About this task: Look over the lines below. Report each one that includes the string "Hide".

[Source records]

-----

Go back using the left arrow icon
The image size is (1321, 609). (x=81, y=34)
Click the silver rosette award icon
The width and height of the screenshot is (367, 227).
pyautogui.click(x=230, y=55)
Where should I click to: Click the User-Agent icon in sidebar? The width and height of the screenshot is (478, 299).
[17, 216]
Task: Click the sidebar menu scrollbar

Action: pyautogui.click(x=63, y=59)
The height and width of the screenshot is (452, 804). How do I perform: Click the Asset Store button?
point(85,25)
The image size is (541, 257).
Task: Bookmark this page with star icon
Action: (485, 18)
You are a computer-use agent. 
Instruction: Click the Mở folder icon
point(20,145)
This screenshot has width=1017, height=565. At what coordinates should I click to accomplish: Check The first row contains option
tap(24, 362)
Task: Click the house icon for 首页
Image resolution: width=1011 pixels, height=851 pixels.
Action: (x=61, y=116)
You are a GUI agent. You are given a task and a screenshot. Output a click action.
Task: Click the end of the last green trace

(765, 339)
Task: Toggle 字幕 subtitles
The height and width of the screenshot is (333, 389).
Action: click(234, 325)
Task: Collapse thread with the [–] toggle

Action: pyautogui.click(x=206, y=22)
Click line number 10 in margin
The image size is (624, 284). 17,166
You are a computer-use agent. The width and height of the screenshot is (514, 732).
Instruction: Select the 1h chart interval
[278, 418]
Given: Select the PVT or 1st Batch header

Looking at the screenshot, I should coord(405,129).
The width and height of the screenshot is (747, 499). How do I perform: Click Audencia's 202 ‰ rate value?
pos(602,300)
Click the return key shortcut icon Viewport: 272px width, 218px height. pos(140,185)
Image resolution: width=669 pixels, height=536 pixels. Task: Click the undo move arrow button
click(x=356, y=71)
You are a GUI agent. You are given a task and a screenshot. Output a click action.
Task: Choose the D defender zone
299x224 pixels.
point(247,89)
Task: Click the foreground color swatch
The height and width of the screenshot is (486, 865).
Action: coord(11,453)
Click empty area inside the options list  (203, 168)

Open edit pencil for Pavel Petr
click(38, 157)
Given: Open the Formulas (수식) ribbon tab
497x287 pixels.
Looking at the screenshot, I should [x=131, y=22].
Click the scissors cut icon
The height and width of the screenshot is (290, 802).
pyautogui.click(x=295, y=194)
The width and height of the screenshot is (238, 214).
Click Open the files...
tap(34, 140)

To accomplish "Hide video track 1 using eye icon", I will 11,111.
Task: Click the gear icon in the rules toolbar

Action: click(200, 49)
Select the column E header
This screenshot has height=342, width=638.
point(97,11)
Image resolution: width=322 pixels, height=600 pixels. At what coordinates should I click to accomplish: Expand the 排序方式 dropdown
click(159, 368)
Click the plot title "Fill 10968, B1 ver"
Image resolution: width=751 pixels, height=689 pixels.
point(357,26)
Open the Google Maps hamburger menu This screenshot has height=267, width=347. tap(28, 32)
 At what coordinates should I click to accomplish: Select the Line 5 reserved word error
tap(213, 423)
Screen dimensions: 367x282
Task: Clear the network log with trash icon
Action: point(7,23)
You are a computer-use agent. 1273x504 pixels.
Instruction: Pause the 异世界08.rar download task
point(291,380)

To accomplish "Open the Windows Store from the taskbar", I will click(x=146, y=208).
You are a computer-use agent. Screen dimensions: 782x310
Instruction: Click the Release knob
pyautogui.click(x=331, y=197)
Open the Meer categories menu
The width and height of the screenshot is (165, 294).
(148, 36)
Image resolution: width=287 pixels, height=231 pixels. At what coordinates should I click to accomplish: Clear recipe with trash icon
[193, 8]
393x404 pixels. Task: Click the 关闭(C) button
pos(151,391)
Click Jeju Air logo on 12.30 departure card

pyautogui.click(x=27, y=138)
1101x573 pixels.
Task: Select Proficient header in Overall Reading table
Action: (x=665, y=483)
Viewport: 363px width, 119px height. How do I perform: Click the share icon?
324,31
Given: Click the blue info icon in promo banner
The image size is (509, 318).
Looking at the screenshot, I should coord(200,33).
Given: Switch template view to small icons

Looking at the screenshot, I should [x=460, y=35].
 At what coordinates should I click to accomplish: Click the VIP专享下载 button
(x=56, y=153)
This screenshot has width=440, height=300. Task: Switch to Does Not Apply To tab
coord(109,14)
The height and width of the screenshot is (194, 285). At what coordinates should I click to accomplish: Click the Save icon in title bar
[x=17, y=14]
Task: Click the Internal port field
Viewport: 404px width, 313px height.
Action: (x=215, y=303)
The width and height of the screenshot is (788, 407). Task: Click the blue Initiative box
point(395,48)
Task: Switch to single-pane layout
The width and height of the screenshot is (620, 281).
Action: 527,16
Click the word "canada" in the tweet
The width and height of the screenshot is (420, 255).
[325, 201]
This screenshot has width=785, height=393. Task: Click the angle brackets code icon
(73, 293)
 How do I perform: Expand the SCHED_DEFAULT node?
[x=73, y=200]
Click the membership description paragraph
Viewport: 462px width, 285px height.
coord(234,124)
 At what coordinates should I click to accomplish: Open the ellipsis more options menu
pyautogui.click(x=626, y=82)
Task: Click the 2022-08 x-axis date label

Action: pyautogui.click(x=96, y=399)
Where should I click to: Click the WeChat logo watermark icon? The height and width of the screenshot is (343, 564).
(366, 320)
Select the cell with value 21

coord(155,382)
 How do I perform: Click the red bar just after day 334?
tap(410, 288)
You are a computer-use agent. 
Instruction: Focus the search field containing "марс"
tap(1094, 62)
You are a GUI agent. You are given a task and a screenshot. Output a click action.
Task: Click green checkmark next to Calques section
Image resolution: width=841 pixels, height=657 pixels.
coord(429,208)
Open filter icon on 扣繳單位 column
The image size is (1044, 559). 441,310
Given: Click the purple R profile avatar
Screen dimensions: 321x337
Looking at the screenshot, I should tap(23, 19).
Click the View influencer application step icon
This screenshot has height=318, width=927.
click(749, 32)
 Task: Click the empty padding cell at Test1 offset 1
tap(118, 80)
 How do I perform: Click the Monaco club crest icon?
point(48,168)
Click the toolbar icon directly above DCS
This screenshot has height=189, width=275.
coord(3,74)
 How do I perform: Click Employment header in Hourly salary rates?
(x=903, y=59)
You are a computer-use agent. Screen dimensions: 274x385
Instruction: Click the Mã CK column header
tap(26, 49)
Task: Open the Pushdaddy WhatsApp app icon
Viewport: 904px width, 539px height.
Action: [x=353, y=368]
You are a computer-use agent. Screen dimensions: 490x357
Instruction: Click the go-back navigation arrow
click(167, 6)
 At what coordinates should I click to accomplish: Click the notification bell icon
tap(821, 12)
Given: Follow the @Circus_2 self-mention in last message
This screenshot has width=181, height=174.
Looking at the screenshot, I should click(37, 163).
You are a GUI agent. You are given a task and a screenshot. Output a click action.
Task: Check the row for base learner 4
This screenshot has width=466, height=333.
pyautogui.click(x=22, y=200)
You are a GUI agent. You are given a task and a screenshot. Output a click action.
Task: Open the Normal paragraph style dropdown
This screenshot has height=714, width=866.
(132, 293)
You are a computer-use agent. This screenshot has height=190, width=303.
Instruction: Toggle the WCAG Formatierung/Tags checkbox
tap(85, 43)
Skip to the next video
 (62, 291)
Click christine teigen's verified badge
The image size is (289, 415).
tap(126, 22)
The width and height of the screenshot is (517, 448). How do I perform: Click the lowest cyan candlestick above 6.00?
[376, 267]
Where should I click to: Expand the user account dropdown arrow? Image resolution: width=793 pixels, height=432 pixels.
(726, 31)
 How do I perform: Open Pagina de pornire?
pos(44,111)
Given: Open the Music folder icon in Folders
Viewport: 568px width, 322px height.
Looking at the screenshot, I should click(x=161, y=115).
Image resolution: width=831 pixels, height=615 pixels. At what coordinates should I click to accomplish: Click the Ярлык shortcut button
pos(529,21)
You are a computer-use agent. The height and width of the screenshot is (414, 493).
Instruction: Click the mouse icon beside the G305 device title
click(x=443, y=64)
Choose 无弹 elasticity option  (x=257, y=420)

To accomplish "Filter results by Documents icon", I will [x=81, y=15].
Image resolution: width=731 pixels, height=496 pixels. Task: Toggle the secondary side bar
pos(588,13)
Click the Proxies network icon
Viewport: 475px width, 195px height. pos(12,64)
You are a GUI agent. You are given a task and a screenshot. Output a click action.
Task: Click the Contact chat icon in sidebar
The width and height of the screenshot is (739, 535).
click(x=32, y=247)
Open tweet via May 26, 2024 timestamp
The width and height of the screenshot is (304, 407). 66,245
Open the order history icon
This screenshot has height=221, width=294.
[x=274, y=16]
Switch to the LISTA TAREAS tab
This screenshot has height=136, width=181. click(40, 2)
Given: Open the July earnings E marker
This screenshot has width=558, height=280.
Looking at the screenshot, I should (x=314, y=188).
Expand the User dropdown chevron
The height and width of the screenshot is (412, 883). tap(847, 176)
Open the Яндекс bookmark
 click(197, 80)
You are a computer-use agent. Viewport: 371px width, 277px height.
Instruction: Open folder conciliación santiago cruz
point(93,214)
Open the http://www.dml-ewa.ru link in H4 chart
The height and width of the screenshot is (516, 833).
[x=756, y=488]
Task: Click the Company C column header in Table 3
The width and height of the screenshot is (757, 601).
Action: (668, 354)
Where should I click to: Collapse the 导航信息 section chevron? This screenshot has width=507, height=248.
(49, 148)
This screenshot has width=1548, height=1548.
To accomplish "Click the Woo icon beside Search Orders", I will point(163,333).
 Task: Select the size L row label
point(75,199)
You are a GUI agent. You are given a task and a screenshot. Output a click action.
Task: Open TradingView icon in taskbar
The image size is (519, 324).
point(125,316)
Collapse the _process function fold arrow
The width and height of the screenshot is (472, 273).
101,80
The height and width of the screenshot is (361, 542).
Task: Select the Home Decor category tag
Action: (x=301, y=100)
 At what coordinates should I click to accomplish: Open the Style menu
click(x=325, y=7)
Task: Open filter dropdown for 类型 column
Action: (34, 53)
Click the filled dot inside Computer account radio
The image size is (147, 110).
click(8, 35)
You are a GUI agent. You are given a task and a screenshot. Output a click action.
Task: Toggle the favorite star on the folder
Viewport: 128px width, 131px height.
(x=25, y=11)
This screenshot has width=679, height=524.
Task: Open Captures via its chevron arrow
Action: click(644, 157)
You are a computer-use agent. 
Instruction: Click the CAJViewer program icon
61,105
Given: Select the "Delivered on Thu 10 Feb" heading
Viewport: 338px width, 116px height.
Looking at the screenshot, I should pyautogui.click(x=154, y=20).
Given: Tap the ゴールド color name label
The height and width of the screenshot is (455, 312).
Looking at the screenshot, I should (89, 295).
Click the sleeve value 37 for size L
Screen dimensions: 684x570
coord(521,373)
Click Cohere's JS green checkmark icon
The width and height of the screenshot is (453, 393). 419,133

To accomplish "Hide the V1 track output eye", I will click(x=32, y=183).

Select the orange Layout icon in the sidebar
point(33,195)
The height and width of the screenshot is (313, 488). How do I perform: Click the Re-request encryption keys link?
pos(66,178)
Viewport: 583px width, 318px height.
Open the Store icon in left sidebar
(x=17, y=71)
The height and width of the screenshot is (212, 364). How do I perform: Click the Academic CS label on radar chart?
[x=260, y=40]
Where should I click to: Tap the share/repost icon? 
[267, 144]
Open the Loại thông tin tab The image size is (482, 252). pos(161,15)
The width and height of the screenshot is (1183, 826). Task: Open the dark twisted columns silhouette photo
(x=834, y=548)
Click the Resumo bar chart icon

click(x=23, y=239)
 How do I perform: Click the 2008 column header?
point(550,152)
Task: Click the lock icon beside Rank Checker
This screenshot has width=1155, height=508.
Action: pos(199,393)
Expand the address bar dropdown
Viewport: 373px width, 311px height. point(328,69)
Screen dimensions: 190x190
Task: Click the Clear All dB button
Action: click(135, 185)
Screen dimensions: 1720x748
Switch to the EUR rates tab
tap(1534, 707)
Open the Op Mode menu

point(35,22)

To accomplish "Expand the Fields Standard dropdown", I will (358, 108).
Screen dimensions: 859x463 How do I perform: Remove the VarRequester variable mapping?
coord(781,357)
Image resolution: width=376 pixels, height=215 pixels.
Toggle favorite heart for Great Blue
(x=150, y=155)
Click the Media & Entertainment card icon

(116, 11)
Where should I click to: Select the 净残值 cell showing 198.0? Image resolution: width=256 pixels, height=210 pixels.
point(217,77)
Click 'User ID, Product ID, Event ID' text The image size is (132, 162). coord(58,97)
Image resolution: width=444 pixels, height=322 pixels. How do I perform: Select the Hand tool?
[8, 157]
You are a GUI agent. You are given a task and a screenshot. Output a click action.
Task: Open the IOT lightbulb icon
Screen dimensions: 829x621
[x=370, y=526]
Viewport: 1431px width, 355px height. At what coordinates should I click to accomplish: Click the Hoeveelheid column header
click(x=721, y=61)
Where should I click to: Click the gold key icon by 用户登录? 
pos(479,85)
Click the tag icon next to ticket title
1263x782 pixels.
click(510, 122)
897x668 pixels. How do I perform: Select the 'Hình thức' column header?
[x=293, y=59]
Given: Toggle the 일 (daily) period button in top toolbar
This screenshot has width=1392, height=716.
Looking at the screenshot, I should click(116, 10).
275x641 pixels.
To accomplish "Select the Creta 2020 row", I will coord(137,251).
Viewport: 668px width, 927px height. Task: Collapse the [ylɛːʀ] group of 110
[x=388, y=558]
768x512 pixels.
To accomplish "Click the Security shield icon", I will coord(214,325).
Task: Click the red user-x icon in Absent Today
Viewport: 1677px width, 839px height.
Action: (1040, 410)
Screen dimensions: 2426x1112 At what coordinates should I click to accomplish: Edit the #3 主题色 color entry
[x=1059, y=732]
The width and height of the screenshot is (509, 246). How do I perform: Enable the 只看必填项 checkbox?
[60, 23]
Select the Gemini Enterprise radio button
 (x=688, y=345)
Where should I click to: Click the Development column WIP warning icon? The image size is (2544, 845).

-----

Exercise output:
To accomplish "Hide video track 1 using eye icon", I will 11,111.
To accomplish "Hide the V1 track output eye", I will click(x=32, y=183).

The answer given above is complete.